(Tâche à réaliser):
Poursuivez l'extrait ci-dessous, consacré à un territoire décrit comme féodalisé et surveillé par la BAC, en reprenant juste après sa dernière phrase.

(Extrait du document):
================================

Ce territoire est comme féodalisé. Chaque groupe ne pèse que son poids de menace et de violence. Au premier rang, les grappes de jeunes d’origine africaine "traînent", jouent au foot dans des terrains boueux, font du skate dans les décharges… Non loin d’eux leurs « grands frères », sorte de brigade municipale en gilet orange, font office de médiateurs mais ne songent qu’à leur petit trafic. A coté, dans les bars louches, les mafieux et les dealers gèrent discrètement leur business. Au coin d’une rue, les sentencieux « salafs » tiennent leur kebab comme une baronnie. Ils opposent leur piétisme aux cavalcades des gamins. Ils semblent la seule force d’intégration structurée que symbolise la mosquée, ultime refuge pour cette jeunesse abandonnée. Tel est ce village étouffant et interconnecté surveillé sans relâche par la BAC (brigade anti criminalité).

================================

(Données recueillies):
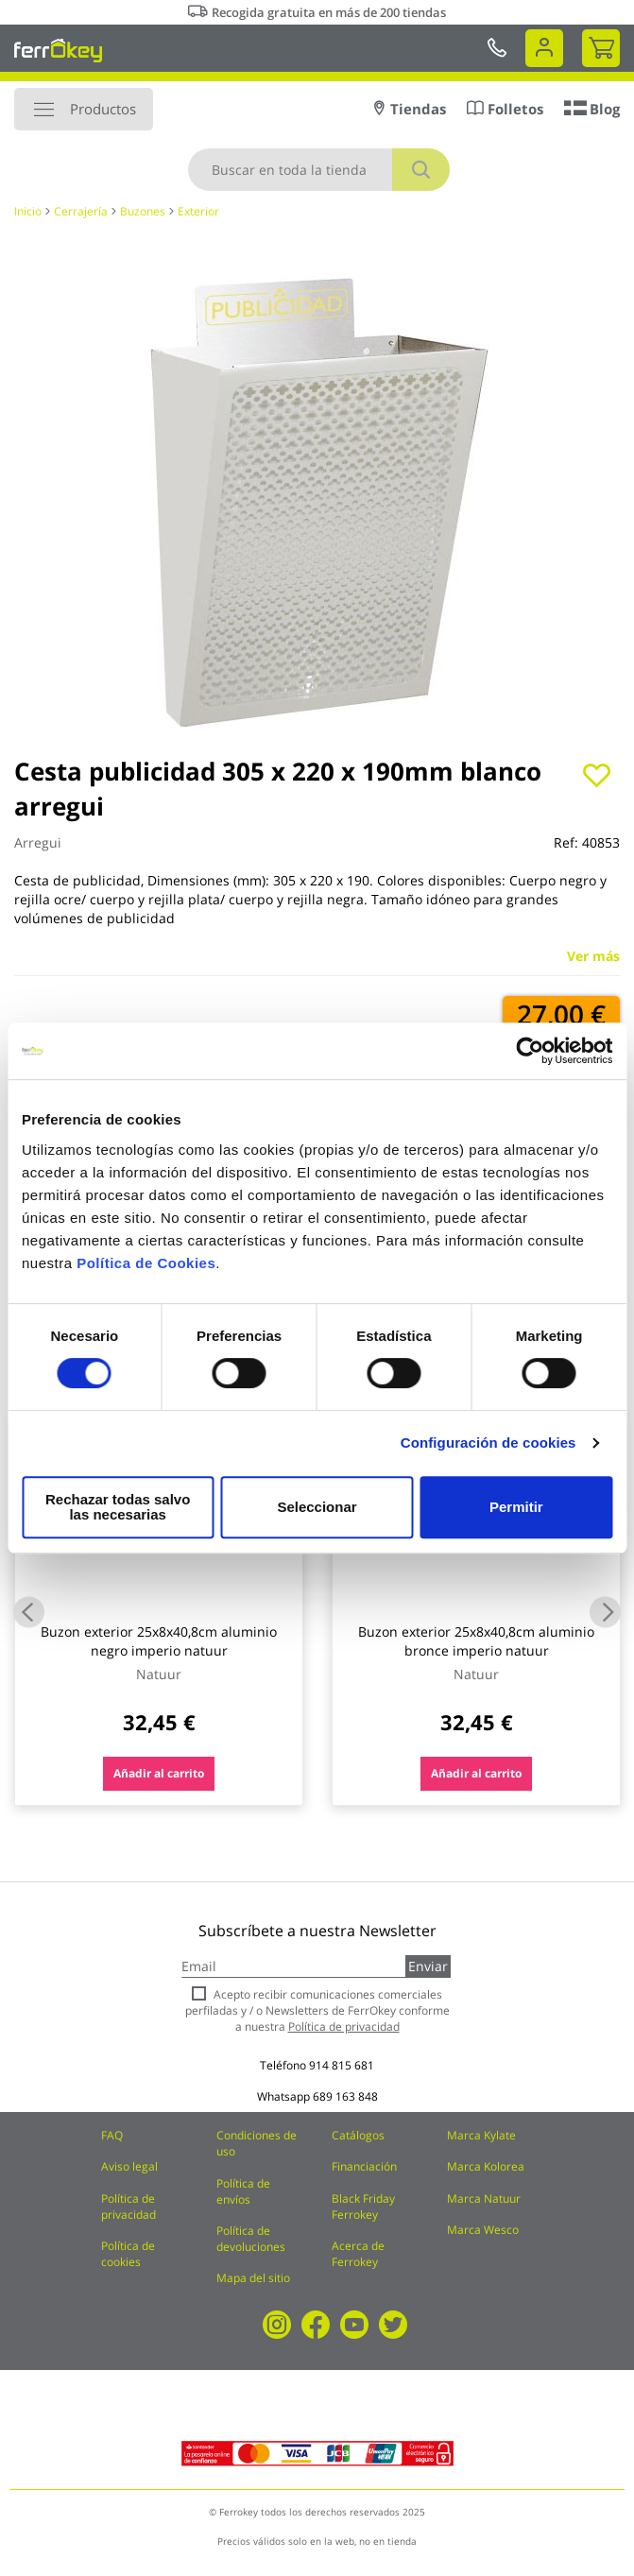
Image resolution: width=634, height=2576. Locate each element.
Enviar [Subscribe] (428, 1966)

================================

(Réponse rédigée):
Le trinôme des « baqueux » (surnommés Pento, Chris, Gwada) s’affirme par une sorte de paternalisme brutal. Il dit (surtout aux plus faibles) : je suis le plus fort, je te contrôle si je veux, je casse ton téléphone si tu me filmes… Son réseau d’informateurs structuré dans les communautés lui permet de tenir le quartier. Plus rien ne le relie à une autorité responsable (hiérarchie policière caricaturale dans le film). S’ils ne portent pas d’uniforme, délaissent le brassard, ne se nomment plus par leur titre et leur nom, ils n’oublient jamais leurs armes. Comment s’étonner des moments d’explosion dans un monde indifférencié où s’affrontent « les jumeaux de la violence » (René Girard)? La BAC est ici un rameau de la cité non celui d’une institution. Non sans bénéfice et résultat. D’un tissu d’influence, elle tire les renseignements utiles, son taux d’élucidation, son efficacité. Grace à elle, la cité vit de ses trafics et l’institution obtient des statistiques.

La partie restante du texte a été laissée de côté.